Ich ging einige Schritte auf sie zu. Eine kurze und präzise Antwort auf diese Frage war gar nicht so einfach. Sollte ich ihr meinen Namen sagen? Oder erklären, dass ich hierher gekommen sei, um der Polizei zu helfen? Aber die junge Frau ließ mir gar keine Zeit zum Überlegen.
«Ach so», murmelte sie. «Ach, ich verstehe…»
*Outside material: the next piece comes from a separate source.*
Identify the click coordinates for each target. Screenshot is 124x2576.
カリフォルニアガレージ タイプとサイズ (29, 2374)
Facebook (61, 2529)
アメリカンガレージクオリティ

Sie nahm das kleine weiße Mützchen ab, das sie getragen hatte, und ließ es achtlos zu Boden fallen. Dabei wandte sie sich mir zu, so dass ich ihr Gesicht nun deutlicher sehen konnte. Mein erster Eindruck von ihr war so, dass sie mich an die Holländerpuppe erinnerte, mit der meine Schwester als Kind gespielt hatte. Ihr schwarzes Haar war kurz geschnitten und hing in Fransen in eine klare Stirn. Sie hatte sehr ausgeprägte Backenknochen, und ihre ganze Figur war von einer modernen Eckigkeit, die aber keineswegs unschön wirkte. Sie war nicht hübsch – eher unauffällig –, strahlte aber so viel Kraft, so viel wache Intensität aus, dass es unmöglich war, sie zu übersehen.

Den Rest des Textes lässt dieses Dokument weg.